MORE vulnerable children will die at the hands of their “desperate” parents as a result of funding cuts, disgraced former children’s services boss Sharon Shoesmith warned yesterday.

Baby P official: More children will die over cuts

Shoesmith, who lost her job after the Baby P tragedy, suggested that all the “good developments” in social care since then will be undone by a “dreadful” financial situation.

She issued the warning in her first national public speech since her dismissal in 2008.

She also told the North of England Education Conference in Blackpool that she was still struggling to live with the death of Peter Connelly more than three years after he died.

She said: “I want to start by saying that the murder of Peter Connelly when I was director of children’s services in Haringey is something I struggle to live with every day, as do the social workers who knew him.

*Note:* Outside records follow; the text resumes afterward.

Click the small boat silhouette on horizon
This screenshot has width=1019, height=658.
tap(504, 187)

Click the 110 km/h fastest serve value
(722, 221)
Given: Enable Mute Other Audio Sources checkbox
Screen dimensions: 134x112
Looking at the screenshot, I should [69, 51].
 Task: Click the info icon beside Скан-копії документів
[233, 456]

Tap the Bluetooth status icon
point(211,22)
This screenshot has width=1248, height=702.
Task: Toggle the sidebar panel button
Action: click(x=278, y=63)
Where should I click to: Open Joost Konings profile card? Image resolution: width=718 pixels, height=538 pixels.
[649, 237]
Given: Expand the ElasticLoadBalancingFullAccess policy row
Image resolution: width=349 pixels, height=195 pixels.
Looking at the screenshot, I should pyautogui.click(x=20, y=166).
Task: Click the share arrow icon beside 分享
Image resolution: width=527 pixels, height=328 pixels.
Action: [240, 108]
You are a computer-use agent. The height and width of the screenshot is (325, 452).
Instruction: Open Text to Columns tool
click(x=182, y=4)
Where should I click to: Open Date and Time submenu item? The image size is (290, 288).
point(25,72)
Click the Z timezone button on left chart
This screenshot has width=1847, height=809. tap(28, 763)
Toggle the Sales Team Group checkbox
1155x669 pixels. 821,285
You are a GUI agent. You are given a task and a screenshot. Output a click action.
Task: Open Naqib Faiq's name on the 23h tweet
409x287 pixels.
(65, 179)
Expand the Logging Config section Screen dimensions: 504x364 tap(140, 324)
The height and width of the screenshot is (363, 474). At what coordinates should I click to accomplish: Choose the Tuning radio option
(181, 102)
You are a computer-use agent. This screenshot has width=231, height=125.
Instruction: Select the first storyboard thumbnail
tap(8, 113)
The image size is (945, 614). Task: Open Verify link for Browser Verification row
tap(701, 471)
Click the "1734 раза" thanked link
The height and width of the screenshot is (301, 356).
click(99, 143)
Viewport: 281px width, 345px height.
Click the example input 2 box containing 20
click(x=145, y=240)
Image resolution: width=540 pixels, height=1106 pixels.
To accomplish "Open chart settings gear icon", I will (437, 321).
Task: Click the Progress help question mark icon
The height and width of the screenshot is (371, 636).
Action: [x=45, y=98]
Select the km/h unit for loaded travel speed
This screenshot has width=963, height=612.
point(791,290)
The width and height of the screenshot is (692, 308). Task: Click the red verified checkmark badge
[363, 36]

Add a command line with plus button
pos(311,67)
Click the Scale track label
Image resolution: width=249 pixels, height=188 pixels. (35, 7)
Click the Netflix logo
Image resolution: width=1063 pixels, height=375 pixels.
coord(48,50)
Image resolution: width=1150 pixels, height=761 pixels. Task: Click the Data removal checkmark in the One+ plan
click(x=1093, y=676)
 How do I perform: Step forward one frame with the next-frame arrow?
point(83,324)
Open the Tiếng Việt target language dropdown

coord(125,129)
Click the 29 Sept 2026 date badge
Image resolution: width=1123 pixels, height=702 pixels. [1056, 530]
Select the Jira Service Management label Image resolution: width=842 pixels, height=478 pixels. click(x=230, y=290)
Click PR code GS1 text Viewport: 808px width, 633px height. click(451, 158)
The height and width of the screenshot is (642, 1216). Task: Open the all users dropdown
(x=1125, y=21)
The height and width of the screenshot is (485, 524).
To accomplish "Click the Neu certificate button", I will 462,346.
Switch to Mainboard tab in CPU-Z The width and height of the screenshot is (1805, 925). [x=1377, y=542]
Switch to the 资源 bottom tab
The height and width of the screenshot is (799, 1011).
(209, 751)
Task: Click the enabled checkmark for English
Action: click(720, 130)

“There was never any doubt about how sorry and distressed we were by his brutal murder.”

Shoesmith received a warm reception from delegates, who applauded for 40 seconds after her speech. But her attendance has caused controversy in Blackpool, with some residents angry that she has been allowed to appear.

Shoesmith was dismissed without compensation from her position at Haringey Council in north London in December 2008 after a report into her department’s failings following the Baby P case.

She lost the first round of a legal battle to overturn her dismissal, but was later granted leave to appeal against a High Court ruling that upheld her sacking.

Peter Connelly, who was known as Baby P, was 17 months old when he died in August 2007 at the hands of his mother Tracey Connelly, her lover Steven Barker and their lodger, Barker’s brother Jason Owen. The boy had suffered 50 injuries despite receiving 60 visits from social workers, doctors and police over the final eight months of his life.